(Dataset entries)
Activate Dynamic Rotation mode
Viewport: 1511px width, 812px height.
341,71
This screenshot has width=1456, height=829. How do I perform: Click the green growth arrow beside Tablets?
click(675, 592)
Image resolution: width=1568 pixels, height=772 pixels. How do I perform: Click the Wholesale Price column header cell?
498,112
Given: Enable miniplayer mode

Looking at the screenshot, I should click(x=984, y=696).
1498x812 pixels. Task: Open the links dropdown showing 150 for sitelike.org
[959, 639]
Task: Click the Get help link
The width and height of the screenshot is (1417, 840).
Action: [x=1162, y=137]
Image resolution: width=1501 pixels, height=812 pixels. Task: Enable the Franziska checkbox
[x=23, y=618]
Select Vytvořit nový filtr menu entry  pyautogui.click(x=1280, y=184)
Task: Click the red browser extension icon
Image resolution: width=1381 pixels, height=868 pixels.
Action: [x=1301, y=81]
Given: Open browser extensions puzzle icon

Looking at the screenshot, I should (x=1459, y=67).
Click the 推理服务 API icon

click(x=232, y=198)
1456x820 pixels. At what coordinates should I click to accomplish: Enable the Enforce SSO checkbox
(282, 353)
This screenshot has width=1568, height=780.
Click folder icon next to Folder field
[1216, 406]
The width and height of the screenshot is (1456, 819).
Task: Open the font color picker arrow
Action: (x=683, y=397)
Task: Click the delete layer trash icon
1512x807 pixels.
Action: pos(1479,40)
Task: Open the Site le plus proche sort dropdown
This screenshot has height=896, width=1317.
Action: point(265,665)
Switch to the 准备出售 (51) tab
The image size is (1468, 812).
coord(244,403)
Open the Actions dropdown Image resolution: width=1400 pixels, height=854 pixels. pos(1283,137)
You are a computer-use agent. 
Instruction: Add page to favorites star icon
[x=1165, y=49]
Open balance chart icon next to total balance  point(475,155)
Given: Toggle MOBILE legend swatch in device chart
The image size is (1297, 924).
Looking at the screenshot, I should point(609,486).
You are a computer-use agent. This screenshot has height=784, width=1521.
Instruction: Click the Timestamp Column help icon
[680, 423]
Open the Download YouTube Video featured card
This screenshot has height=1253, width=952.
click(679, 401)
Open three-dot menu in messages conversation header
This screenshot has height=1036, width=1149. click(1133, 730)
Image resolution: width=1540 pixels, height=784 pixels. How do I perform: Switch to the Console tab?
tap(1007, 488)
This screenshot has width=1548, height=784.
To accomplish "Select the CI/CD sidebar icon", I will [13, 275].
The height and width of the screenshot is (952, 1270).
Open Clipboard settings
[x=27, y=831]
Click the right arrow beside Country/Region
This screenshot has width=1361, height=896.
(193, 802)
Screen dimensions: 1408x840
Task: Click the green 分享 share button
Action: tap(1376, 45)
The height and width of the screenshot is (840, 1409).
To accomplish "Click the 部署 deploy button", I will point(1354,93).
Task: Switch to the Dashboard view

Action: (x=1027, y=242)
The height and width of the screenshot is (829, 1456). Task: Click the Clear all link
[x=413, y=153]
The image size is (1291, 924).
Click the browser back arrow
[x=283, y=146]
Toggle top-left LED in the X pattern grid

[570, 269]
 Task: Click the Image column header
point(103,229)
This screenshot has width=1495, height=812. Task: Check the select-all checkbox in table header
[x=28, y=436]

EXERCISE REQUIREMENTS
Check each line of the records for the word "chart", then state how many lines have it, as a number only.

ANSWER SECTION
2